We even have ingenious tricks for getting light from where it is to where it’s needed. In antique stores you’ll sometimes see heavy glass prisms; these were set into the top decks of ships to refract light into the spaces below. Lightwells might have mirrors at the top, redirecting the sun into a narrow shaft that would otherwise receive little of it. Even dim, indirect light is better than none.
Tricks like those have the advantage of being something you install once and keep using. Torches, lamps, candles, gas, electricity — all of those are consumable things, meaning that if you want a room bright enough for activities like reading, sewing, or dancing, you’re going to have to pay for it. So the rich have more leeway to keep their own schedule, while the poor make do with the sun, or strain their eyes working by insufficient light.
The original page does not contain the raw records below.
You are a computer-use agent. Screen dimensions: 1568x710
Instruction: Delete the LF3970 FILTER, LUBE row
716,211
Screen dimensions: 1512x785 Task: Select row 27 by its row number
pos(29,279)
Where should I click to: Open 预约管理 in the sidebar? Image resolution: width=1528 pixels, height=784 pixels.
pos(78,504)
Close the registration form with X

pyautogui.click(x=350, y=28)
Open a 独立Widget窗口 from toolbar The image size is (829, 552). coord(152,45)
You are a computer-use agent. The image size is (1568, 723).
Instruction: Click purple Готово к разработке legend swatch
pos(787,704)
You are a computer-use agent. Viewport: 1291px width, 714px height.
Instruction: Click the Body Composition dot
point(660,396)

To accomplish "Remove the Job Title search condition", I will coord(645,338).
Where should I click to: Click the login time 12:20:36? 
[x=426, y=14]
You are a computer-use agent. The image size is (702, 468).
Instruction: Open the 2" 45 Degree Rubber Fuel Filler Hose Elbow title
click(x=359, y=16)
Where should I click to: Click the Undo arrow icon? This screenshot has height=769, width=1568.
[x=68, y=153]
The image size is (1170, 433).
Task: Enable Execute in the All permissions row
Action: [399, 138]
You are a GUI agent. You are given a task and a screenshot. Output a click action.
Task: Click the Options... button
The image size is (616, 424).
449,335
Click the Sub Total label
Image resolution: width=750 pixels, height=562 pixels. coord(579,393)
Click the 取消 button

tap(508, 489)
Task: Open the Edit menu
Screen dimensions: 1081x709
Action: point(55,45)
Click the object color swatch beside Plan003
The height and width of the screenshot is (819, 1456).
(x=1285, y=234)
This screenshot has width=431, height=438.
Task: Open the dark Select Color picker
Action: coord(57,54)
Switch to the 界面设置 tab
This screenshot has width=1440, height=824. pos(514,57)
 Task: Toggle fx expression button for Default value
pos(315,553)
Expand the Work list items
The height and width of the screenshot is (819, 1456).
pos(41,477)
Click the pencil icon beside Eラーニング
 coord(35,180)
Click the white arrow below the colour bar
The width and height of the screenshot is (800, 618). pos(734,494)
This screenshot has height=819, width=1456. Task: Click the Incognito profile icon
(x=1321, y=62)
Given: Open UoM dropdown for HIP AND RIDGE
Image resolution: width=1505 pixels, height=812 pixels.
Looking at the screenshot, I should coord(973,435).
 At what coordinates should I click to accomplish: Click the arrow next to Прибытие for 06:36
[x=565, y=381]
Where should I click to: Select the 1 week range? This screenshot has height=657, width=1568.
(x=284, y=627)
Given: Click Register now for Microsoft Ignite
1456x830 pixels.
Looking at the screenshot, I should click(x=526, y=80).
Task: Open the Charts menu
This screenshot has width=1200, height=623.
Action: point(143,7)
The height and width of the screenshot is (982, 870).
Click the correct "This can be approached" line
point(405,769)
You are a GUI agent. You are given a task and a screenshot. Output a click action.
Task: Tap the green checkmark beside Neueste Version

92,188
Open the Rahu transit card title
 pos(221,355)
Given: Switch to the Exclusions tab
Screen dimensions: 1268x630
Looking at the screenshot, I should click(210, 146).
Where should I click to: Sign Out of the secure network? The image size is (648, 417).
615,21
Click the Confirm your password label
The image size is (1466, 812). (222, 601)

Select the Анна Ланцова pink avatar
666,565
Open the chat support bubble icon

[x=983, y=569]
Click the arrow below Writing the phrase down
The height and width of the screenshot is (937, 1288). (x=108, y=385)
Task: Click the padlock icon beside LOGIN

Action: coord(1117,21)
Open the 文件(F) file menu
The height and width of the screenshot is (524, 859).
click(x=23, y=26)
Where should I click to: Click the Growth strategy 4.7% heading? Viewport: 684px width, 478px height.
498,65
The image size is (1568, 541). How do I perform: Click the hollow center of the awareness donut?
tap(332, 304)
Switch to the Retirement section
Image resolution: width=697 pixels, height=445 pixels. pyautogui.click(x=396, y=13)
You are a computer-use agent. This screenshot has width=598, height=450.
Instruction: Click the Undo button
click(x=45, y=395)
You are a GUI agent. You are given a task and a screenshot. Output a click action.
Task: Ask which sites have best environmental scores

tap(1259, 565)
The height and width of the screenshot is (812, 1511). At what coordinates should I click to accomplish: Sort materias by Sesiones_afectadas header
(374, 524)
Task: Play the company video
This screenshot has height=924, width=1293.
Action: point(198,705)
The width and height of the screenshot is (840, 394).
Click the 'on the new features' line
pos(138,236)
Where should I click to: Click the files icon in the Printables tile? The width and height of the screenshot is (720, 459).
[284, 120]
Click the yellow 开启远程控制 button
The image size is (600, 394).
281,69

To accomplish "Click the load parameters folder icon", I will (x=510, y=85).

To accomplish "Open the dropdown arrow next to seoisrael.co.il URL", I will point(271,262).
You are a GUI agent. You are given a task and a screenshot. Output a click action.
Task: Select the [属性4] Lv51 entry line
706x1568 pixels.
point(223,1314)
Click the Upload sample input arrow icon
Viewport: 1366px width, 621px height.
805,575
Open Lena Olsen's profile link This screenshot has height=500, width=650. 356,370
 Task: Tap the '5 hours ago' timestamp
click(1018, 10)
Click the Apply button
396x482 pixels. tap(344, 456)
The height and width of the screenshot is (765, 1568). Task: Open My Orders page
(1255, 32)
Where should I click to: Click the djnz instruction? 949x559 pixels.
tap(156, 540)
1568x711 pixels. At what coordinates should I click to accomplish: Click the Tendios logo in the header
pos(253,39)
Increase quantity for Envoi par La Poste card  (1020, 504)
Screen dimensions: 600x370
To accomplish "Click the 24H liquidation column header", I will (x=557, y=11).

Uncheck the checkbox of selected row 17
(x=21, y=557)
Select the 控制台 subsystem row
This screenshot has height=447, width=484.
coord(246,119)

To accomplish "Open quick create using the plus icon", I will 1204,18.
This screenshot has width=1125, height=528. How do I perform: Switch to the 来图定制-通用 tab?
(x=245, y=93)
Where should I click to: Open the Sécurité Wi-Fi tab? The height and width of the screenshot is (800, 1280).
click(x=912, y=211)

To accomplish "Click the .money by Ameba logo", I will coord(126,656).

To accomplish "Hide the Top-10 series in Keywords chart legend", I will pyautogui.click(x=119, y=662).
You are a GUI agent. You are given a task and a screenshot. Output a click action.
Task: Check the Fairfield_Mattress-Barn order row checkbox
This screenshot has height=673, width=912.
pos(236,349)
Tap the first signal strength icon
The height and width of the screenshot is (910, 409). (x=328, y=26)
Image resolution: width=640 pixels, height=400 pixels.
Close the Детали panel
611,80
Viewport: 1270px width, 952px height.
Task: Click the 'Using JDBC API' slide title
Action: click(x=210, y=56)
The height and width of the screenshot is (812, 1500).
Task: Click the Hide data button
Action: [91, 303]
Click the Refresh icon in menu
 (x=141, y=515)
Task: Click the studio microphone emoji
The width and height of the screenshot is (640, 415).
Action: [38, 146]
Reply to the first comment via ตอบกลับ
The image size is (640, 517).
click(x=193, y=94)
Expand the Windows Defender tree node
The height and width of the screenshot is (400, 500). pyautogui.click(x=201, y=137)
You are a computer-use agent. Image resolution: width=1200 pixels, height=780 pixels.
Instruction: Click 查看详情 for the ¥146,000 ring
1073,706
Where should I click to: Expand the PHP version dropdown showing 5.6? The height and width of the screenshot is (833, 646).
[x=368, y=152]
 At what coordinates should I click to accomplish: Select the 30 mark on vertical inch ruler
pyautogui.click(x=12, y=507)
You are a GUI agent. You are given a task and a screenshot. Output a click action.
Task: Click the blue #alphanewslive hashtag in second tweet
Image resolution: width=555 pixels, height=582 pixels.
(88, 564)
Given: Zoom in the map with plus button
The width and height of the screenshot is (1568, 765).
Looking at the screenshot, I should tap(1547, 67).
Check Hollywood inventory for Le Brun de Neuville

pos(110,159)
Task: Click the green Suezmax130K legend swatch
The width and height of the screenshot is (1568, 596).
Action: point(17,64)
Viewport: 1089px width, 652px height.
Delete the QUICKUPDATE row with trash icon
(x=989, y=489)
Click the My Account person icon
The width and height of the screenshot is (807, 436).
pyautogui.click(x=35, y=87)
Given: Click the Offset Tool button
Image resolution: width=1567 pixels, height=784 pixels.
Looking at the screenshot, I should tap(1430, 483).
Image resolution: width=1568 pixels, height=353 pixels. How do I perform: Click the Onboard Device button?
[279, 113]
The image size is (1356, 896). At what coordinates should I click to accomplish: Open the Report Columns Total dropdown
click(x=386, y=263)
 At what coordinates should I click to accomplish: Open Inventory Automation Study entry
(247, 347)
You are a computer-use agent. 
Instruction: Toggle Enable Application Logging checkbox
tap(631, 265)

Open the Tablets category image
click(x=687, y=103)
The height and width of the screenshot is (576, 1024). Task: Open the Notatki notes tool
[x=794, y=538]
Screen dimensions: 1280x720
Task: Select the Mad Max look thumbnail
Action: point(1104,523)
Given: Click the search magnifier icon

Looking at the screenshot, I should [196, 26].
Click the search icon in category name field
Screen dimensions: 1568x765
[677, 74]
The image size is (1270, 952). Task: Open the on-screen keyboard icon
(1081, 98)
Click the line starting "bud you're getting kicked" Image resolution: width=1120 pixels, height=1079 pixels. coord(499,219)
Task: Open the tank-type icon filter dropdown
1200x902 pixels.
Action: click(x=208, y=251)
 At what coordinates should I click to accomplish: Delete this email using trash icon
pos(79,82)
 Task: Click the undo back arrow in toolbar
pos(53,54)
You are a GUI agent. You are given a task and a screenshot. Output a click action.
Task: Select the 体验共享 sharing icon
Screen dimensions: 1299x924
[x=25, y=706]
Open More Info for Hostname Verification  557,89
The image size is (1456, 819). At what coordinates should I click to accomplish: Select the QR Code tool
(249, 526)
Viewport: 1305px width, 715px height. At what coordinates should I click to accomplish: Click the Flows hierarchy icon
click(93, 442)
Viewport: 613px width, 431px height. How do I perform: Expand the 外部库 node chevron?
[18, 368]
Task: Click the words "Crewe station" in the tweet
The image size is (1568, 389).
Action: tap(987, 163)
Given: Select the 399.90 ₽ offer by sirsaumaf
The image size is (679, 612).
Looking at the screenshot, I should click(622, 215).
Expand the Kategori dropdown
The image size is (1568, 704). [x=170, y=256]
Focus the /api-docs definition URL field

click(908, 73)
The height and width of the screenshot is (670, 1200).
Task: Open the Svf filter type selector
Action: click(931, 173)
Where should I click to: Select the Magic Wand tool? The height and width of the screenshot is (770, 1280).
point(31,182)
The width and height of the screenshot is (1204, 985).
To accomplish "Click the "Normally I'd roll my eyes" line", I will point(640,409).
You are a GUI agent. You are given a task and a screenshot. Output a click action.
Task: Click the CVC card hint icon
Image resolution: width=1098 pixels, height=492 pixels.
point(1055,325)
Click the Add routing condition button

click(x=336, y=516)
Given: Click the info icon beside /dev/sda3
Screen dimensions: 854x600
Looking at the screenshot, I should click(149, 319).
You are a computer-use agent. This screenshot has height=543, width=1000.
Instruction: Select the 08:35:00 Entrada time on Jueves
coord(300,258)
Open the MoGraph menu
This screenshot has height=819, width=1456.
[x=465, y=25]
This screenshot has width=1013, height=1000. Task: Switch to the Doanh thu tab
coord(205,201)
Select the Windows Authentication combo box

I should note before we end that this isn’t just about lighting homes. Public lighting is also a thing, and many cities have taken steps to implement it for reasons of safety and crime reduction. Street lighting became much more widespread with the advent of gas, but even before that, there were public services hanging lanterns in the streets, or regulations requiring the residents of street-facing property to put out their own lanterns or light candles in their front windows, at least during certain hours. Where that’s absent or inadequate, you have servants or hired link-bearers carrying lanterns for their employers through the nighttime streets.
The downside to this, of course, is light pollution. I didn’t realize until I was nearly twenty how bright the full moon could be, because I’d rarely been far enough away from artificial lighting to notice its effect. When I look up at the sky and think I see a lot of stars, it’s the merest fraction of what’s actually up there. Unlike other forms of pollution, this one’s relatively easy to reverse, and some places are taking steps to implement dark-sky policies. In a world of ubiquitous light, it’s the smallest and most wondrous of them all that we must work to regain.